The brothers continued their success by the world’s first practical airplane, the Wright Flyer III that was first flown at Dayton’s “Huffman Prairie” in 1905.
Inspired by the Wright brothers and increased fascination with powered flight, several local businessmen, including E.G. Beichler, President of Frigidaire, Frederick B. Patterson, President of National Cash Register, Charles F. Kettering, Vice President of General Motors and President of the General Motors Research Group, formed “Dayton Airport, Inc.” in March 1928. The company acquired approximately 311 acres of property north of the City of Dayton near the town of Vandalia to build an airport.
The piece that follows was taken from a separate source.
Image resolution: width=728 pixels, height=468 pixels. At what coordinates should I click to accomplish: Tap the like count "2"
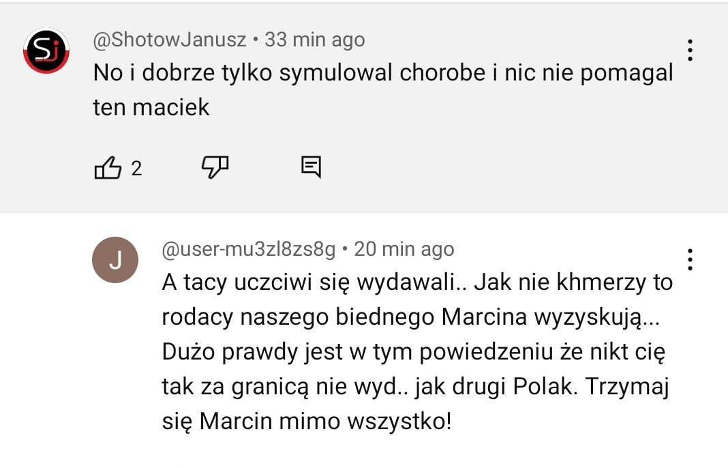pyautogui.click(x=136, y=168)
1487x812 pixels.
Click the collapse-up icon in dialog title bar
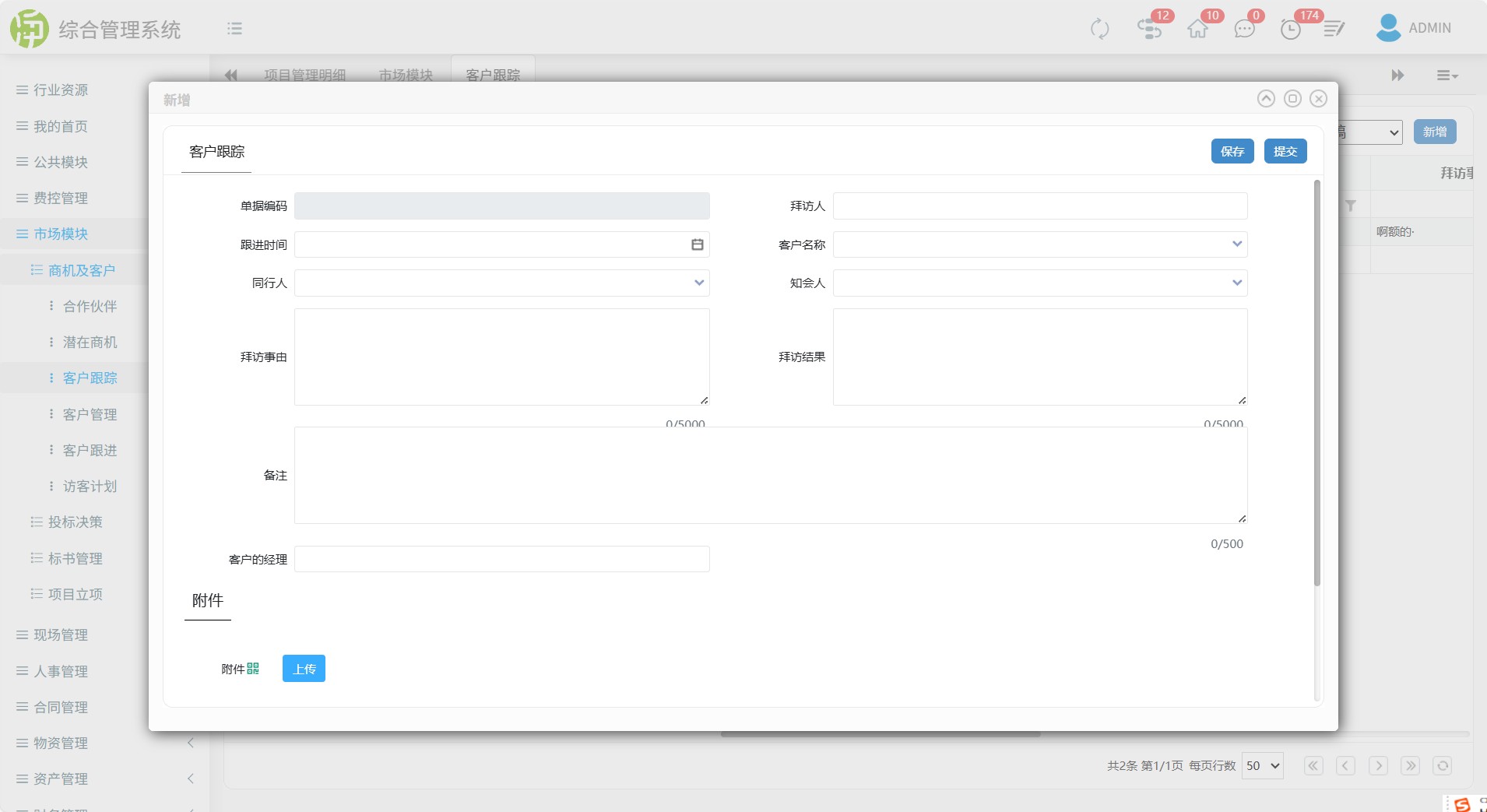click(1266, 99)
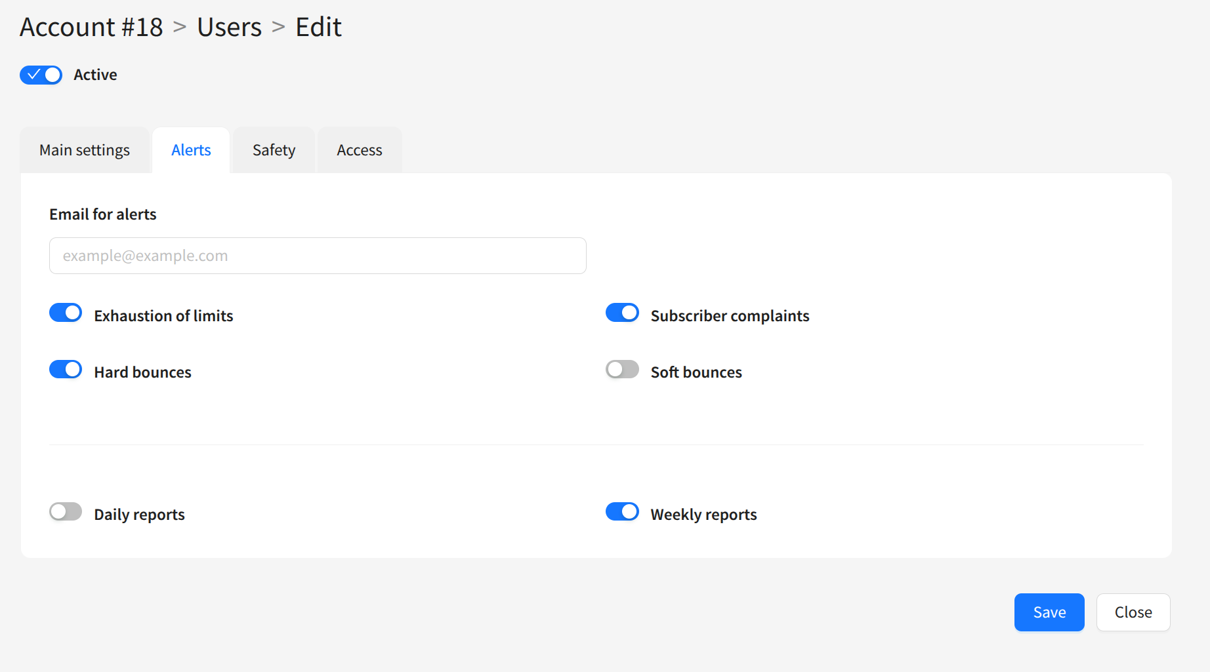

By August 1928, the property was under transformation to establish a working private airport called the “Dayton Airport.” Once all improvements were complete, the Airport consisted of two 80′ by 120′ hangars, a brick office/machine shop building, a water tower, small brick power plant, Refiners Oil and Gasoline Station (a yellow Ivan Driggs Monoplane known as “The Bumble Bee” was attached to the roof), and three Macadam surfaced runways approximately 75′ wide and 500′ long that converged to point west. The total estimated capital cost to establish the Airport and its facilities was $187,300. The operation and management of the Airport was leased to the Airport’s first “Fixed Based Operator,” Johnson Flying Service, which was headed by Edward Albert (“Al”) Johnson. Johnson Flying Service paid Dayton Airport, Inc. $9,000 annually for the Airport operating rights granted under the lease.
On July 31 and August 1, 1929, a dedication ceremony and public open house was held for the Dayton Airport.
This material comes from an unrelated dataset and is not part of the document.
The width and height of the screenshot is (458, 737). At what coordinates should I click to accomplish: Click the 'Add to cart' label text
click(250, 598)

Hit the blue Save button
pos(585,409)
By 1932, interest in the Dayton Airport declined to an extent that Robert Ripley in one of his “Believe It or Not” cartoons reported that Dayton, the Birthplace of Aviation, had no Municipal Airport! The lack of interest was due to many factors. Key among them was a misconception about “flying machines” and the continuing financial impact of the Great Depression. Given financial difficulties and debts owed to creditors, Dayton Airport, Inc. fell into receivership and the fate of the Airport was questionable. After much negotiation, the City of Dayton leased the Airport in 1934 from the receiver for Dayton Airport, Inc. The terms of the lease included, among other things, the City’s payment of $250.00 per month, plus legal taxes and assessments. The agreement also included an option to purchase the Airport.
Given growing concerns that the Airport was unable to handle newer transcontinental aircraft, native Daytonian, James M. Cox, a three-term Ohio Governor, 1920 Democratic nominee for U.S. President (his running mate was Franklin D. Rosevelt, who became the 32nd U.S. President) and the owner and publisher of several newspapers, including the Dayton Daily News, became involved in addressing the fate of the Airport. Using political connections in Washington, D.C., James M. Cox received assurances that if the City of Dayton owned the Airport, the City would be eligible to receive U.S. Works Projects Administration funding for airport improvements. Accordingly, he quickly focused the Dayton community on fundraising efforts to acquire the Airport. On April 29, 1936, it was with great pride that Daytonians and the business community, including businesses from as far as Middletown, Piqua and Troy, reached the fundraising goal of $65,000 to purchase the Airport and sell it to the City of Dayton for the nominal amount of $1.00.
On December 17, 1936, thirty-three years to the day after the Wright brothers’ first flight, a dedication ceremony was held to officially open the airfield as the “Dayton Municipal Airport.” The Dayton Municipal Airport featured three 3,600′ concrete runways and connecting taxiways. Soon after its opening, Trans Continental and Western Airways, later to be called TWA, began service with three daily flights.
Over the next several years, World War II played a significant role in the growth of the Dayton Municipal Airport. During the period of 1942-45, the U.S. Department of Defense acquired various real estate interests in and around the Airport for the construction of an army training airfield. In support of the war efforts, the U.S. Army leased the Airport. Pursuant to Army General Order #72 (Sept. 4, 1944), the Airport had been designated the “Dayton Army Airfield.”
In 1943, the Airport infrastructure grew by the installation of a new parallel concrete “heavy duty runway” – Runway 6-24L. With this new runway, the Airport had a total of five runways – Runways: 6R-24 and 6-24L; 9-27; 12-30 and 18-36.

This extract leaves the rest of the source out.